When you know that a tenancy is ending, either because you’ve given or received a Notice to Quit or because the term is due to expire, you should write to the tenant reminding him or her of the deposit and the circumstances under which you can keep this money. This will allow the tenant an opportunity to address any arrears or make good any damage in the property. It will also remind the tenant that he or she has obligations and failing to keep to these could lead to a financial penalty.
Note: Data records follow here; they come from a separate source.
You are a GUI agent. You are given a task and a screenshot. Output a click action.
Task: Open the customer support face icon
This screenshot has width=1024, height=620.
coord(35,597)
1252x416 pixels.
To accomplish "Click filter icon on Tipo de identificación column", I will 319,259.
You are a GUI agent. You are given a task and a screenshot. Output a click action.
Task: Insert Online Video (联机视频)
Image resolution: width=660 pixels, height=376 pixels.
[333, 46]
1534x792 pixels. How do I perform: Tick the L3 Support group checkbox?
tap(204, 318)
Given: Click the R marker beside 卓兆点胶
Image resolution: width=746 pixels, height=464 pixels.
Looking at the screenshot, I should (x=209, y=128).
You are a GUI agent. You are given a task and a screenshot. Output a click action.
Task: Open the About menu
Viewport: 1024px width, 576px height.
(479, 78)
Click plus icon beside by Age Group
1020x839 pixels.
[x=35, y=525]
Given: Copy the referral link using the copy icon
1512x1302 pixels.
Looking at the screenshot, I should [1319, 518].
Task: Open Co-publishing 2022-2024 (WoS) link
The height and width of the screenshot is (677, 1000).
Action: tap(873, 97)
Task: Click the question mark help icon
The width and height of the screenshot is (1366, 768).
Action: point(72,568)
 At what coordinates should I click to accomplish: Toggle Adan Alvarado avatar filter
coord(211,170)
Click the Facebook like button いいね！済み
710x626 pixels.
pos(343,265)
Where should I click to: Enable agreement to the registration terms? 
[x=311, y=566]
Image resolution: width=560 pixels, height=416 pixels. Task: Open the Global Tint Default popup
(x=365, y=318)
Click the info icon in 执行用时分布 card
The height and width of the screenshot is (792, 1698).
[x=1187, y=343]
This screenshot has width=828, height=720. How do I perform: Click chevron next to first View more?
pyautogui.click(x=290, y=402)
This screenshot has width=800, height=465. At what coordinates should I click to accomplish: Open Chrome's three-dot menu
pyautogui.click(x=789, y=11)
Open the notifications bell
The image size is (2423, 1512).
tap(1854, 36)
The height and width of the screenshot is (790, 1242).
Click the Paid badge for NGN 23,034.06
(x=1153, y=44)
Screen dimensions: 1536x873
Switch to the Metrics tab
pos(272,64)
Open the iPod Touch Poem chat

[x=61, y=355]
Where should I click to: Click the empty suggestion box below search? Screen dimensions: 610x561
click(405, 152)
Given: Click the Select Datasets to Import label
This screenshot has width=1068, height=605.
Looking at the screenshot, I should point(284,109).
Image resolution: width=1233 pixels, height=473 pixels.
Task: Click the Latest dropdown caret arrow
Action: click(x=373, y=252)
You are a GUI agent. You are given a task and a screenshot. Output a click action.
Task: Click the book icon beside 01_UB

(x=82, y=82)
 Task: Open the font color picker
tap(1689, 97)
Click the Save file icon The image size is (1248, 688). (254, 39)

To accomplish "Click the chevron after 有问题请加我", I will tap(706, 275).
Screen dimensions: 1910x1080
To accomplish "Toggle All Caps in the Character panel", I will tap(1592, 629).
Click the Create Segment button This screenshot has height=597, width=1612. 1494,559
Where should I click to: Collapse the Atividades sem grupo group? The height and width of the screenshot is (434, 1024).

Remember that you cannot make deductions from the deposit for wear and tear and you cannot profit from a deposit. This means that you can’t replace an old sofa with a brand new sofa and expect the tenant to foot the bill. You must take into account how long the tenancy was and the standard and lifespan of any furniture or fittings provided. When making deductions for damaged items, remember you have to do this on a like for like basis. You can’t bill the tenant for a brand new washing machine if the one that was damaged was four years old. In this case, you could perhaps bill the tenant for what you would expect to pay for a second hand machine or a proportionate cost of a new machine.
Make sure your tenant is invited to the check out inspection and try to arrange this for a time that suits him or her. If you see something that you think merits a deduction explain your case to the tenant and make a note of his or her response. Only make a deduction if you genuinely believe it is fair to do so
If the deposit is protected in an insurance based scheme you should hand back whatever amount you feel the tenant is entitled to as quickly as possible. Your tenant may be relying on this money to help pay rent in their new property.
If there’s a dispute the adjudicator will want to see evidence from both sides to support their claims.
As the deposit money belongs to the tenant the burden of proof will be on you. You will have to convince the adjudicator that you have suffered financially because the tenant did not carry out his or her obligations. The adjudicator may dismiss anything you say which is not supported by documentary evidence.
The following items could be helpful to your claim
- proof of unpaid rent, e.g. bank records that show missing payments or letters sent to the tenant relating to arrears
- detailed photographic inventories at the start and end of the tenancy which show damage to property
- a tenancy agreement which contains clauses which the tenant did not adhere to
- invoices or receipts for items you have had to replace
There are certain costs which an adjudicator may not allow you to deduct from the tenant’s deposit. For example, any business fees associated with being a landlord, such as insurance or estate agent fees. The adjudicator may also want to be satisfied that the costs of services, such as cleaning, are realistic and not excessive.
The adjudicator should make a decision within 20 days of receiving the referral. After looking at all the evidence the adjudicator will decide how the disputed amount should be divided between the parties.
Within 5 working days of making the decision the adjudicator must write to the landlord, tenant and scheme administrator setting out
- the facts of the case
- the reasons for the decision and
- the amounts to be repaid to the landlord and the tenant.
If you, or your tenant, feels the adjudicator has made an error relating to the facts or the law you can ask for the decision to be reviewed. You must request a review within 10 working days of receiving the original decision.
If your request for a review is rejected you may wish to take legal action to recover any money you feel you are owed by the tenant. Before deciding to do this you should think carefully – the court may agree with the adjudicator’s decision.
Tenant can’t be contacted
It may happen that the tenant leaves at the end of the tenancy and does not provide a forwarding address. If the tenant is genuinely not contactable what happens to the deposit depends on the type of scheme.
If you used a custodial scheme, the administrator will hold any amount that is due back to the tenant until it is able to contact the tenant or the tenant contacts the scheme.
If you used an insurance scheme you can hold on to the money until the tenant contacts you. If an agent is holding the deposit for you the agent may wish to hold on to the tenant’s money for an agreed period of time or ask you to enter into a binding agreement that you will pay the tenant back the deposit if he or she contacts the agent.
The scheme administrator will have a cut off date after which the tenant can no longer raise a dispute. As the deposit money is the tenant’s he or she will have up to 6 years to ask a court to award the money back. After this time it will be statute barred.